### Work item
The copy you return should hold every record below word for word and no images.

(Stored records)
::::
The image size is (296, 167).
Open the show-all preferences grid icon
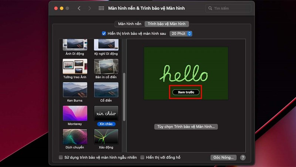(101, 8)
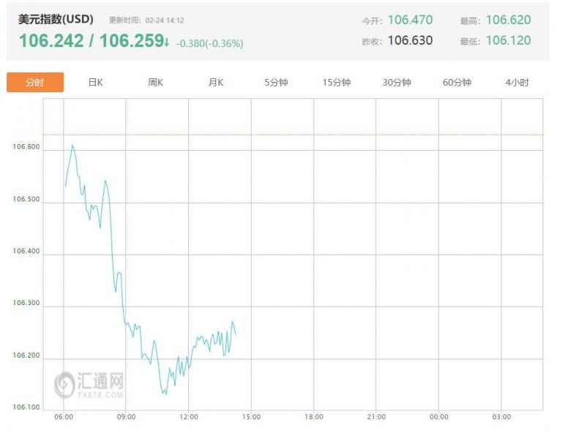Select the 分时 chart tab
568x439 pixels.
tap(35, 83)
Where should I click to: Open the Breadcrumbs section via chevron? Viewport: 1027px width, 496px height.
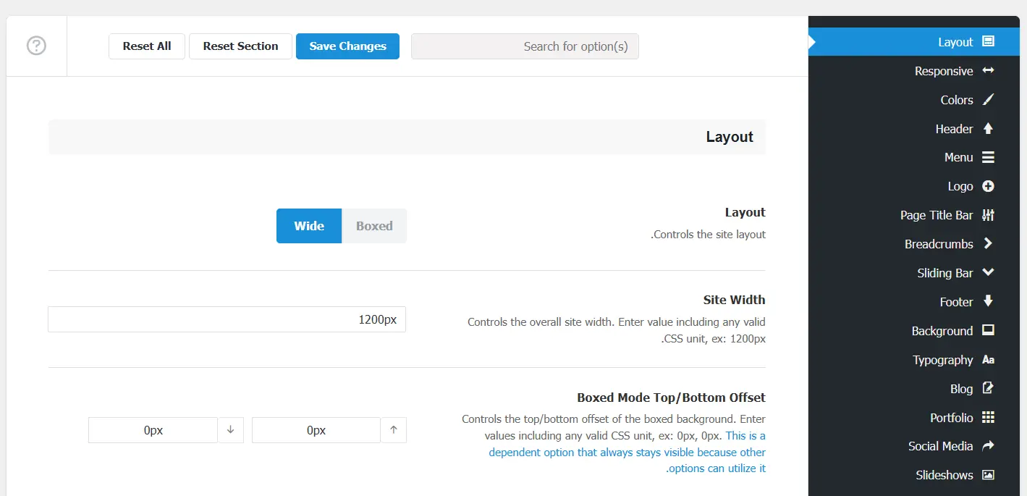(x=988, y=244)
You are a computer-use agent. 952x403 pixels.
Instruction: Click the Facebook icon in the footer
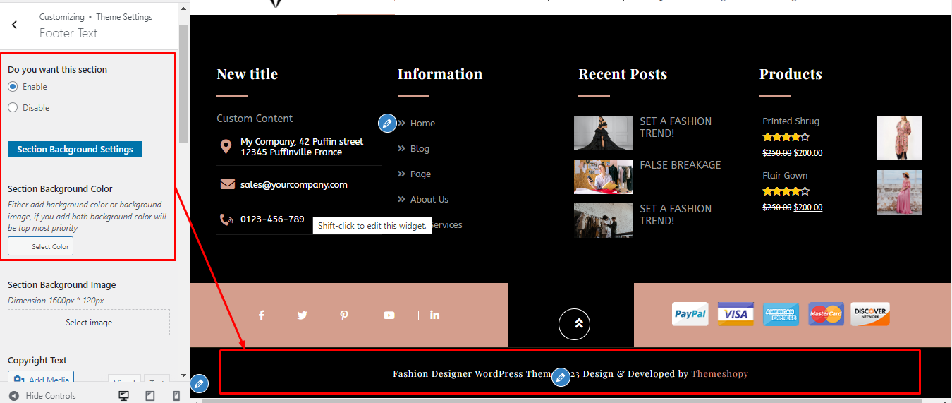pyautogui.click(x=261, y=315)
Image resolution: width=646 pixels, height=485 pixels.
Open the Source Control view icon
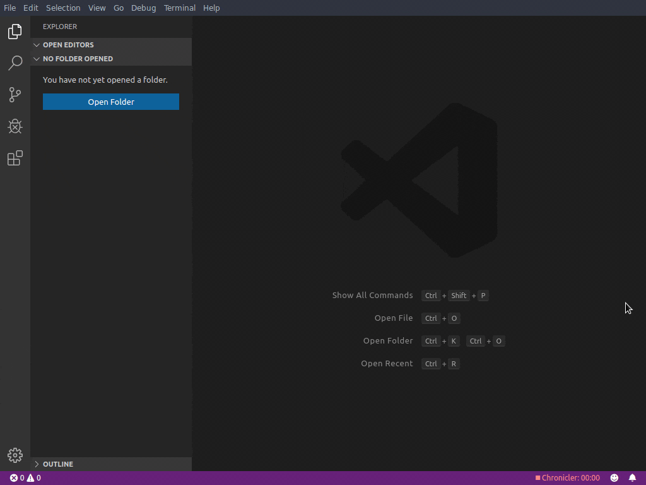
::::
### Expected answer
The image size is (296, 167).
Open the show-all preferences grid icon
(101, 8)
Select the 分时 chart tab
568x439 pixels.
tap(35, 83)
Where should I click to: Open the Breadcrumbs section via chevron? Viewport: 1027px width, 496px height.
(x=988, y=244)
You are a computer-use agent. 952x403 pixels.
Instruction: Click the Facebook icon in the footer
pyautogui.click(x=261, y=315)
Image resolution: width=646 pixels, height=485 pixels.
Open the Source Control view icon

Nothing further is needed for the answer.